I've got a View that takes accepts Foo in like so:
@model IEnumerable<MyApplication.Models.Foo>
Inside of the view I've got a table. I populate the the table just doing a simple foreach loop through my Foo model. I have added a column where a user can add details to each row in a text area and save.
So the view looks like this:
@foreach (var item in Model)
{
<tr>
<th>
@using (Html.BeginForm("AddDetails", "MyController", FormMethod.Post))
{
@Html.AntiForgeryToken()
@Html.HiddenFor(u => item.Id)
@Html.TextAreaFor(u => item.Details, new { @class = "form-control" })
<input type="submit" value="Save" class="btn btn-sm btn-default" />
}
</th>
</tr>
}
My controller is setup like this:
[HttpPost]
public ActionResult AddDetails(Foo foo)
{
}
When I set a breakpoint on that controller foo always has null values for the Details property and the Id is always 0. When it's passed into the view it's got all of the properties set to right, so I'm not sure why it is not posting back properly?
I've tried this:
@using (Html.BeginForm("AddDetails", "MyController", FormMethod.Post, new { foo = Model }))
I have also tried removing the foreach loop and changing it to pass in just a single Model to the View and for the View to accept just the single model instead of an IEnumerable. When I do this it posts back just fine.
And that does not work either. I'm wondering if it has something to do with the fact that my form is within a foreach loop and perhaps I need to do a little more work like add a data-id attribute to the element and just capture the click event on the button and do an AJAX call to the controller and pass the right values along that way?

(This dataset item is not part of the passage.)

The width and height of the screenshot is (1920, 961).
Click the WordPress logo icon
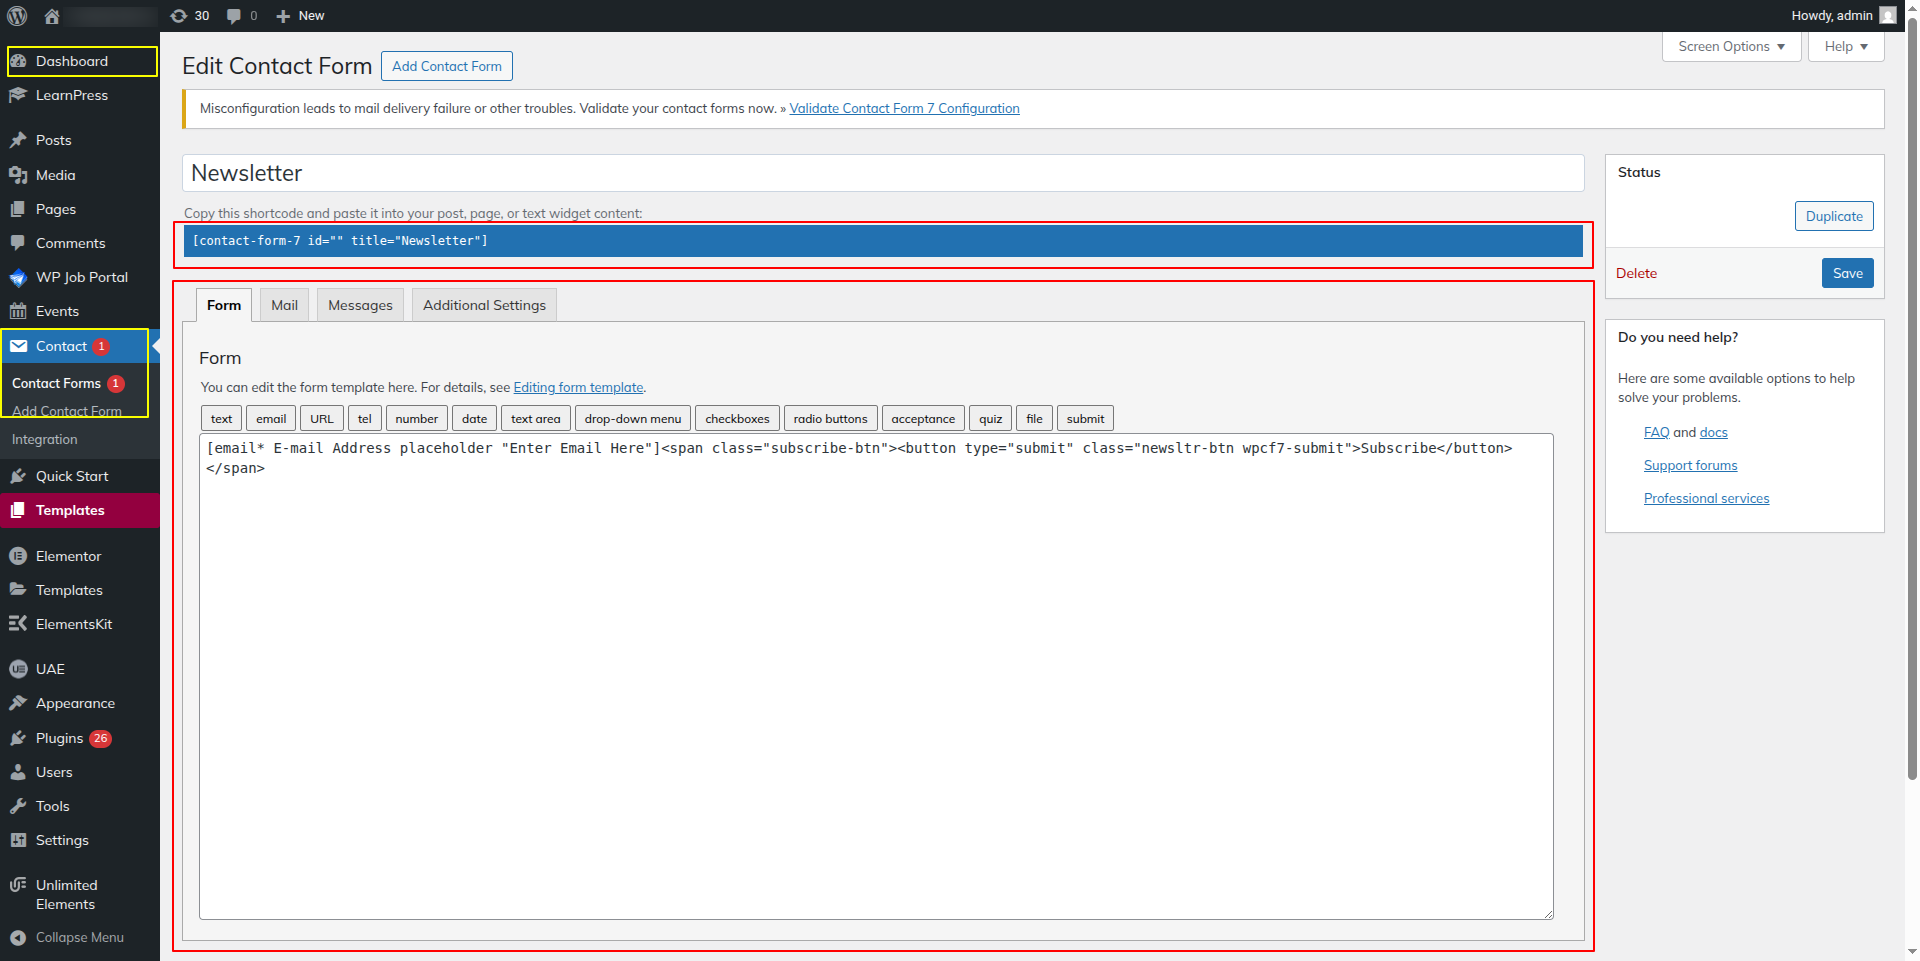[17, 16]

EDIT Sorry I completely forgot the view model. Here is what that looks like:
public class Foo
{
public int Id { get; set; }
public string Details { get; set; }
}
Generally speaking it's bad form to post to a different model than what your form view is composed from. It makes a lot of things difficult, not the least of which is recovering from validation errors.
What you're doing here is looping through a list of Foo and creating multiple forms that will each submit only a single Foo to an action that takes only a single Foo. While the post itself is fine, using the *For helpers on a model that is not the same as what you're posting to will likely not generate the proper input names necessary for the modelbinder to bind the posted values onto that other model. At the very least, if you need to return to this view because of a validation error, you will not be able to keep the user's posted data, forcing them to repeat their efforts entirely.
Ideally, you should either post the entire list of Foo and have just one form that wraps the iteration (in which case, you would need to use for rather than foreach). Or you should simply list the Foos with a link to edit a particular Foo, where you would have a form for just one Foo.